Saved data entries
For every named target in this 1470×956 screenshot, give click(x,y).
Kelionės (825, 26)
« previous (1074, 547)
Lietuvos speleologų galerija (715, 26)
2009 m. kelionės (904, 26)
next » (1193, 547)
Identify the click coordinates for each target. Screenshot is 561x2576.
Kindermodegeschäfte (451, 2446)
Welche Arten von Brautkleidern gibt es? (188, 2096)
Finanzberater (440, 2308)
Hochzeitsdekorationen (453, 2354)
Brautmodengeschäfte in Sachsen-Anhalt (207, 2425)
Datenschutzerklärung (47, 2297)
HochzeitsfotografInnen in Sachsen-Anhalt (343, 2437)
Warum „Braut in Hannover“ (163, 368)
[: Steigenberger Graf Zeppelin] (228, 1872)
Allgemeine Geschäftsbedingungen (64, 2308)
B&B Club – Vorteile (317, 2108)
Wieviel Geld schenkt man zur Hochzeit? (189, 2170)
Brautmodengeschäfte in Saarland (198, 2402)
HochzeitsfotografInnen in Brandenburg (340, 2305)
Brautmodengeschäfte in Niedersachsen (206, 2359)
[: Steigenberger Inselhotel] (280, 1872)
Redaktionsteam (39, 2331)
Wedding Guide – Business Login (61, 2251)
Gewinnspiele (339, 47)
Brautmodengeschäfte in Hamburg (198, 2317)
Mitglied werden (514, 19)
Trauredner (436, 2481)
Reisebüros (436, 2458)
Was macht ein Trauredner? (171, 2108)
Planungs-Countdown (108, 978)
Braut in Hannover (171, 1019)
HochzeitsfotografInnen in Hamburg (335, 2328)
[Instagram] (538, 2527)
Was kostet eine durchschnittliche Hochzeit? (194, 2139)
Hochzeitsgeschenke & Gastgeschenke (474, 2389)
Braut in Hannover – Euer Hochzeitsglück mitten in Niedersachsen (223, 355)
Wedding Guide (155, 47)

Problem> Retype only the stretch of lines above starting at the one with "Allgemeine Geschäftsbedingungen (64, 2308)" and stopping at the one with "Brautmodengeschäfte in Hamburg (198, 2317)", exactly as written, with both kept.

Solution>
Allgemeine Geschäftsbedingungen (64, 2308)
B&B Club – Vorteile (317, 2108)
Wieviel Geld schenkt man zur Hochzeit? (189, 2170)
Brautmodengeschäfte in Saarland (198, 2402)
HochzeitsfotografInnen in Brandenburg (340, 2305)
Brautmodengeschäfte in Niedersachsen (206, 2359)
[: Steigenberger Inselhotel] (280, 1872)
Redaktionsteam (39, 2331)
Wedding Guide – Business Login (61, 2251)
Gewinnspiele (339, 47)
Brautmodengeschäfte in Hamburg (198, 2317)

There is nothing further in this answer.